NSS: Cut public funding from college that bans LGBT relationships
Posted: Thu, 09 Dec 2021
The National Secular Society has reported a theological college which discriminates against LGBT+ students to the higher education regulator.
The Office for Students (OfS) will investigate Moorlands College after the NSS discovered its code of conduct for students forbids same-sex relationships, potentially in breach of equalities legislation.
The Evangelical theological college, which is registered with the OfS, includes a non-exhaustive list of transgressions that can lead to disciplinary action in its code of conduct. The list includes "sexual misconduct as understood in the classic Evangelical tradition of the college's founding documents", such as "sexual intercourse outside of marriage".
The code of conduct contains a link to an article by the Evangelical Alliance that says: "We oppose moves within certain churches to accept and/or endorse sexually active same-sex partnerships as a legitimate form of Christian relationship and to permit the ordination to ministry of those in such sexual relationships."
It also links to the Lausanne Movement's Cape Town Commitment, which refers to contrasting "the purity of God's love with the ugliness of counterfeit love that masquerades in disordered sexuality and all that goes along with it".

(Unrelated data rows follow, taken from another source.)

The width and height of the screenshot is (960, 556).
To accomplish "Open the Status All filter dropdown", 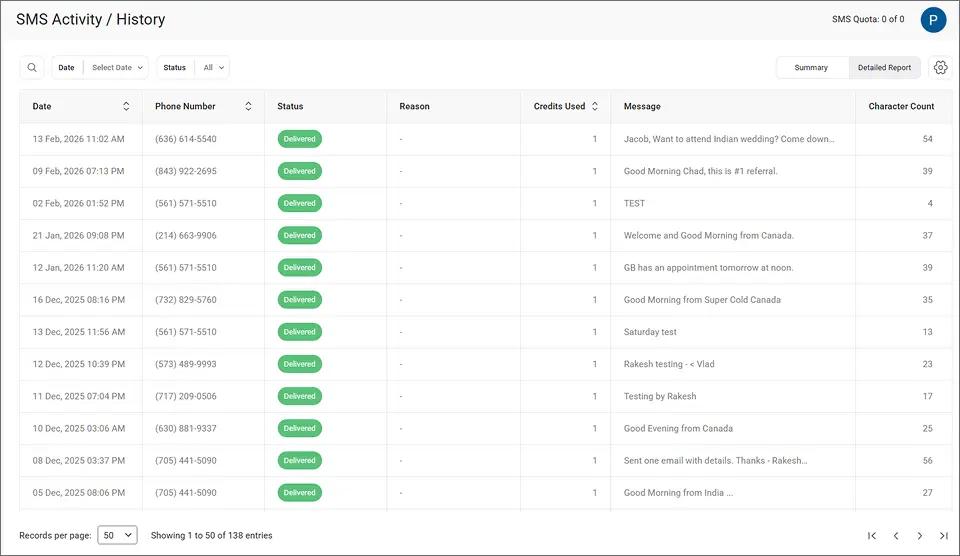I will coord(214,68).
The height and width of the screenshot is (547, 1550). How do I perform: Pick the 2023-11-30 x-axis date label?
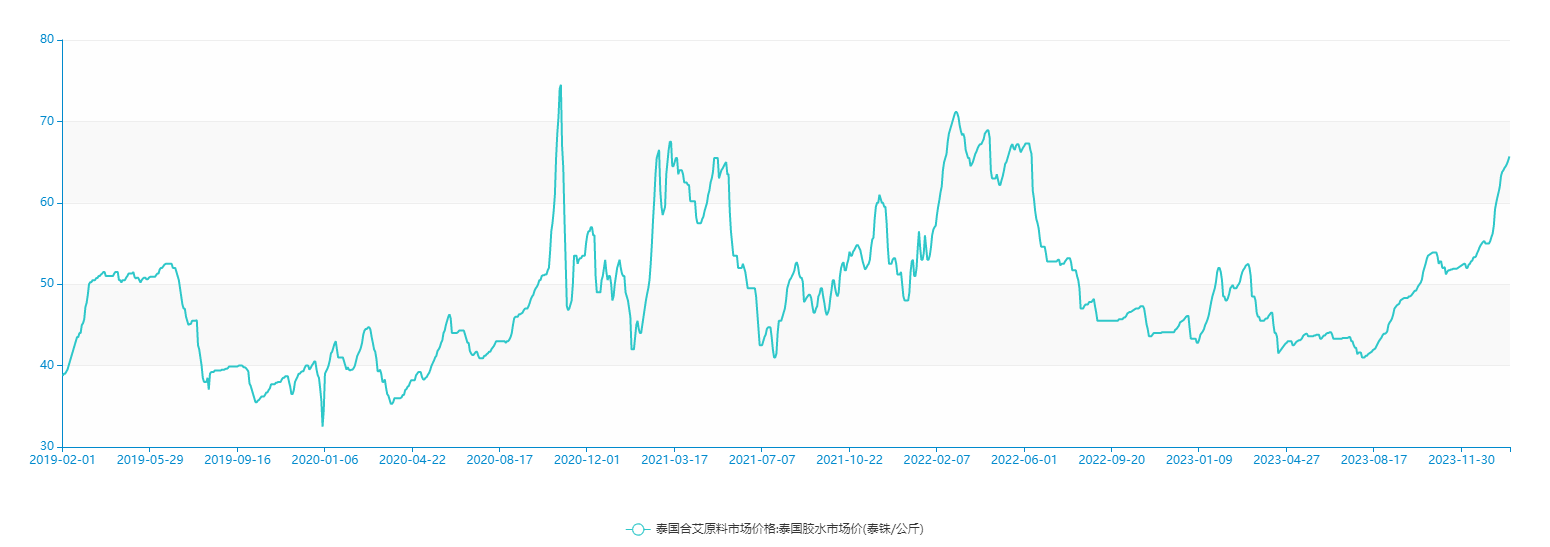[1461, 460]
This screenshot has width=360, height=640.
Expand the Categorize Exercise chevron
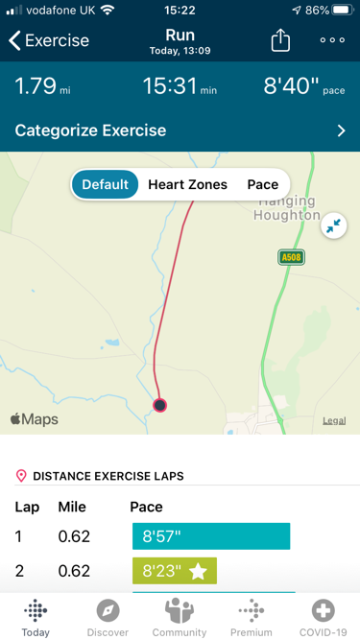tap(341, 131)
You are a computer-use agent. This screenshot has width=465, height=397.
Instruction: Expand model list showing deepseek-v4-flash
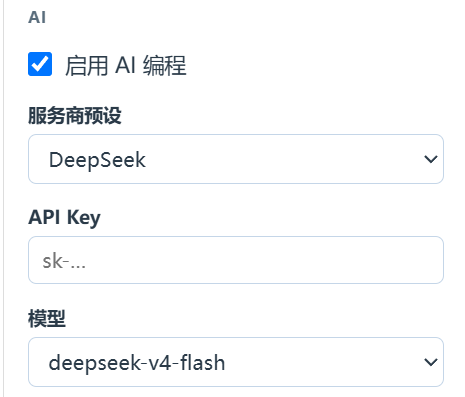236,362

Last year Moorlands College's director of academic quality Ian Kirby said in a sermon at Poulner Baptist Chapel that "homosexual activity is not His will. It is sin. It is not a human right."
Listed disciplinary actions in the code of conduct include expulsion from the college.
If disciplinary allegations are made, conduct panels "may contact a student's home church, if it is believed that the church's pastoral support would be beneficial to the student", according to the code.
The college's code of conduct also discriminates against individuals of different religions and beliefs, including those of different denominations of Christianity, and unmarried mothers.
A former student told a member of the National Secular Society's Secular Education Forum that in 2015 a fellow student who became pregnant "was made homeless" by the college and "publicly shamed in front of the whole student body".
She was "even used as an example in a lecture", the student said.
Moorlands College's degrees are validated by the University of Gloucestershire.
The NSS formally notified the OfS that Moorlands College's apparent discrimination against students with characteristics protected by the Equality Act may breach the conditions of their registration.
Moorlands' Access and Participation Plan, approved by the OfS through registration, allows the college to access public funds and charge tuition fees at the full rate.
Theological colleges which train future ministers of religion, as well as offering academic religious studies, have an exemption from the Equality Act 2010 which permits religious discrimination in some areas, including admissions.
The NSS's notification said that discrimination against LGBT+ students goes beyond the scope of that exemption, which only applies to vocational courses in theology leading towards ordination, or in a limited number of listed institutions (approved by the Secretary of State, a list which does not appear to include Moorlands).
The notification also argued that the college breaches the OfS's 'Public Interest Governance Principles', to which registered higher education providers must adhere. The NSS argued that the first and third principles 'Academic Freedom' and 'Freedom of Speech' were undermined by the governing documents of Moorlands which state that their teaching and other activities shall be carried out "in strict accordance with the doctrinal basis set out", and by the College's 'Statement of Faith' to which staff and students must subscribe.
Adherence to the 'Statement of Faith' also means that the college's governing body doesn't provide the "composition, diversity, skills mix" needed to meet the requirements of principle number four – 'Governing Body'.
Alastair Lichten, head of education at the NSS, said: "Publicly funded higher education should be open to all prospective students. Limited exemptions in the Equality Act allowing theological colleges to restrict admissions based on faith cannot be interpreted as a free pass for any other 'belief-based' discrimination.
"Forcing students and their studies to conform to narrow doctrinal standards is incompatible with the academic study of religion and the freedoms and protections which registration with the OfS and receipt of public funding is bound to protect."